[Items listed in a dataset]
[Start]

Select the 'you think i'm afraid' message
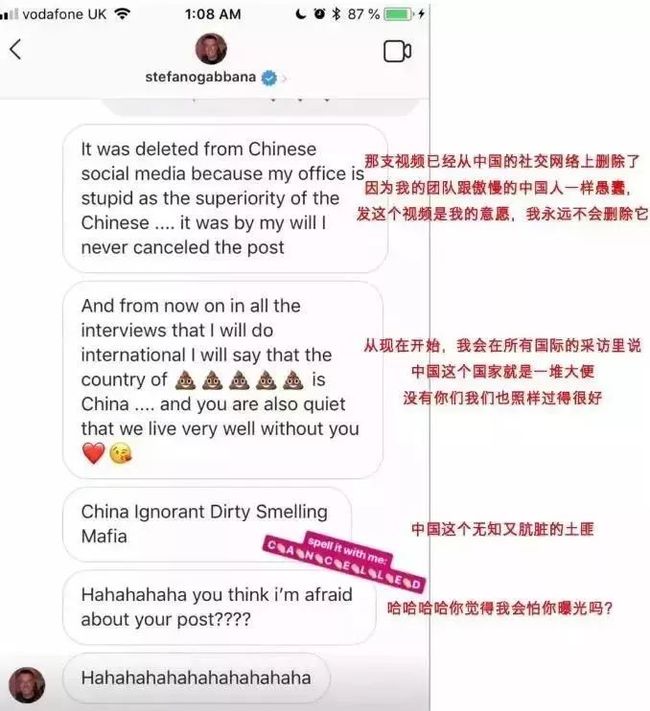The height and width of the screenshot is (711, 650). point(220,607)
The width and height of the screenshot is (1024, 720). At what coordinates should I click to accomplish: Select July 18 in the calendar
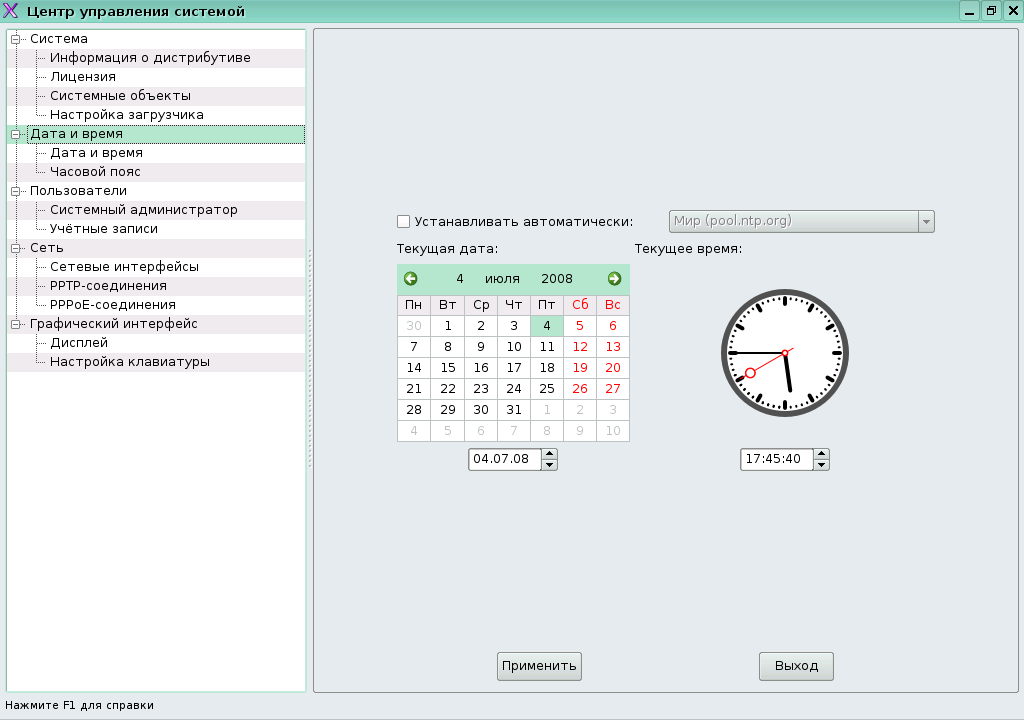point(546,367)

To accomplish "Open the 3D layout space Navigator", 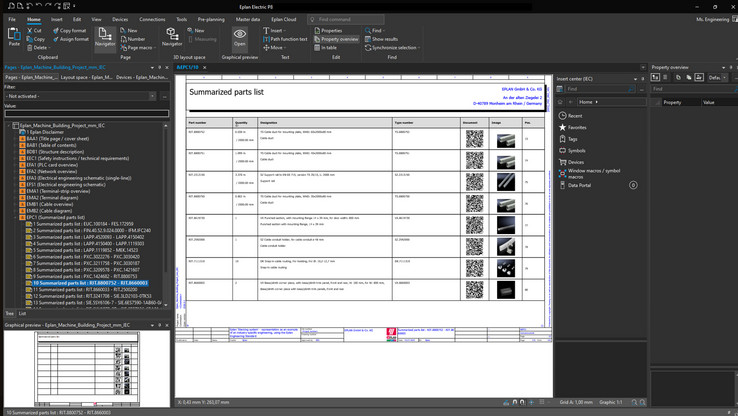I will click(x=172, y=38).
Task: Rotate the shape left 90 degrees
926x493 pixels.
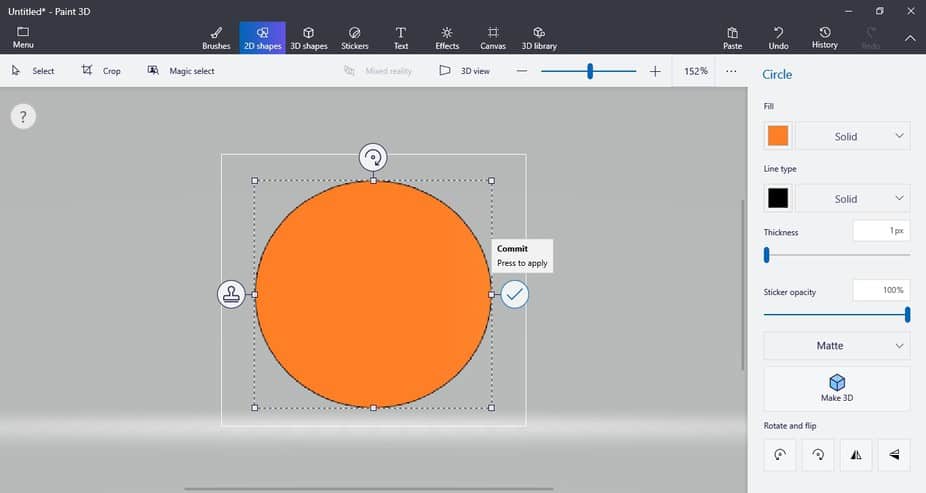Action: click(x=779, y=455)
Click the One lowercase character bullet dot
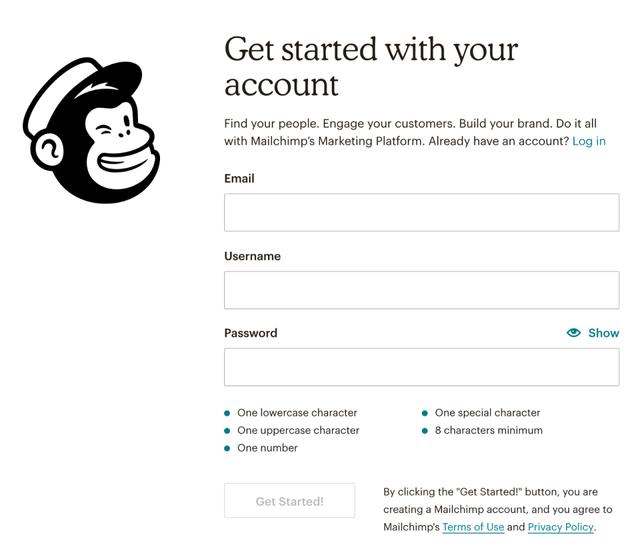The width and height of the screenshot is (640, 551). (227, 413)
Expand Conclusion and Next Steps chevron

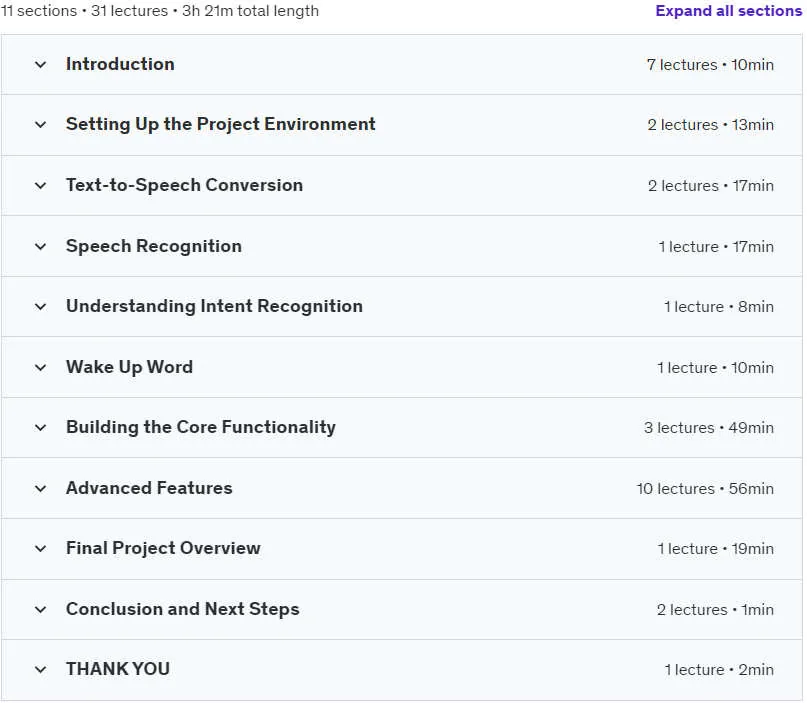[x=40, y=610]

[End]

# [DIRECTIVE]
Lay out the stretch of the records from the line containing "Task: Rotate the shape left 90 degrees" through the end of the records as a Markdown table with the columns Row and Line. Give each line a row number, skip blank lines, and leave the pictures out.

# [SOLUTION TO THE PROBLEM]
| Row | Line |
|---|---|
| 1 | Task: Rotate the shape left 90 degrees |
| 2 | 926x493 pixels. |
| 3 | Action: click(x=779, y=455) |
| 4 | Click the One lowercase character bullet dot |
| 5 | The width and height of the screenshot is (640, 551). (227, 413) |
| 6 | Expand Conclusion and Next Steps chevron |
| 7 | [x=40, y=610] |